*** The records

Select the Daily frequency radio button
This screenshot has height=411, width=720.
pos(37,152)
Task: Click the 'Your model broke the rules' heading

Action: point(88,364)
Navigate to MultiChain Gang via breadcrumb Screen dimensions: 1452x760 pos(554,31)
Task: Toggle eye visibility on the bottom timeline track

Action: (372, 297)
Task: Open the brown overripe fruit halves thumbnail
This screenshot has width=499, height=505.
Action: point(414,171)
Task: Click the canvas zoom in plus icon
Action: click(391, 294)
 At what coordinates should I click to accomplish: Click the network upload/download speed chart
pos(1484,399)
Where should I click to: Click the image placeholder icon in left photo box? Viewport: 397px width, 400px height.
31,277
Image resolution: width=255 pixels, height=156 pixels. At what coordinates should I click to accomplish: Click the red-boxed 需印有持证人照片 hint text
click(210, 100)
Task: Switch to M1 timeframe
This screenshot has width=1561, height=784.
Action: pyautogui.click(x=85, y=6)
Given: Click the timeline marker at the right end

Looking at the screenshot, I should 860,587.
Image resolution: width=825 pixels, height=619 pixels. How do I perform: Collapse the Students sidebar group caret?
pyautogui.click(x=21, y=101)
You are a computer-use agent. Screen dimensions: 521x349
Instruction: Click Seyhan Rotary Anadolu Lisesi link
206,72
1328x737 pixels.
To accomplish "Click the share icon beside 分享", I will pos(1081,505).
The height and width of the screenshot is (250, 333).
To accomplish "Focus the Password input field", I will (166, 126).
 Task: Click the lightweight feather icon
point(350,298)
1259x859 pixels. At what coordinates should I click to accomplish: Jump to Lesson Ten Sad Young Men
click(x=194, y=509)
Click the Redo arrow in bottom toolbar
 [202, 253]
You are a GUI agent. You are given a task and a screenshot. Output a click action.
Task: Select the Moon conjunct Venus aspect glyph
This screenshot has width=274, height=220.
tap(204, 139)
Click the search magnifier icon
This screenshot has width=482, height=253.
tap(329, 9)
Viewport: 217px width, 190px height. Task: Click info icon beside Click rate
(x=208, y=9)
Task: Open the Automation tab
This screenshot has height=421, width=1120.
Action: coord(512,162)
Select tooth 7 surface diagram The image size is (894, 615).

******

◆ Exercise requirements ◆
Line by line, set down the material exactly as given.

◆ Output of the task ◆
Select the Daily frequency radio button
This screenshot has height=411, width=720.
pos(37,152)
Task: Click the 'Your model broke the rules' heading

Action: point(88,364)
Navigate to MultiChain Gang via breadcrumb Screen dimensions: 1452x760 pos(554,31)
Task: Toggle eye visibility on the bottom timeline track

Action: (372, 297)
Task: Open the brown overripe fruit halves thumbnail
This screenshot has width=499, height=505.
Action: point(414,171)
Task: Click the canvas zoom in plus icon
Action: click(391, 294)
 At what coordinates should I click to accomplish: Click the network upload/download speed chart
pos(1484,399)
Where should I click to: Click the image placeholder icon in left photo box? Viewport: 397px width, 400px height.
31,277
Image resolution: width=255 pixels, height=156 pixels. At what coordinates should I click to accomplish: Click the red-boxed 需印有持证人照片 hint text
click(210, 100)
Task: Switch to M1 timeframe
This screenshot has width=1561, height=784.
Action: pyautogui.click(x=85, y=6)
Given: Click the timeline marker at the right end

Looking at the screenshot, I should 860,587.
Image resolution: width=825 pixels, height=619 pixels. How do I perform: Collapse the Students sidebar group caret?
pyautogui.click(x=21, y=101)
You are a computer-use agent. Screen dimensions: 521x349
Instruction: Click Seyhan Rotary Anadolu Lisesi link
206,72
1328x737 pixels.
To accomplish "Click the share icon beside 分享", I will pos(1081,505).
The height and width of the screenshot is (250, 333).
To accomplish "Focus the Password input field", I will (166, 126).
 Task: Click the lightweight feather icon
point(350,298)
1259x859 pixels. At what coordinates should I click to accomplish: Jump to Lesson Ten Sad Young Men
click(x=194, y=509)
Click the Redo arrow in bottom toolbar
 [202, 253]
You are a GUI agent. You are given a task and a screenshot. Output a click action.
Task: Select the Moon conjunct Venus aspect glyph
This screenshot has width=274, height=220.
tap(204, 139)
Click the search magnifier icon
This screenshot has width=482, height=253.
tap(329, 9)
Viewport: 217px width, 190px height. Task: Click info icon beside Click rate
(x=208, y=9)
Task: Open the Automation tab
This screenshot has height=421, width=1120.
Action: coord(512,162)
Select tooth 7 surface diagram The image size is (894, 615).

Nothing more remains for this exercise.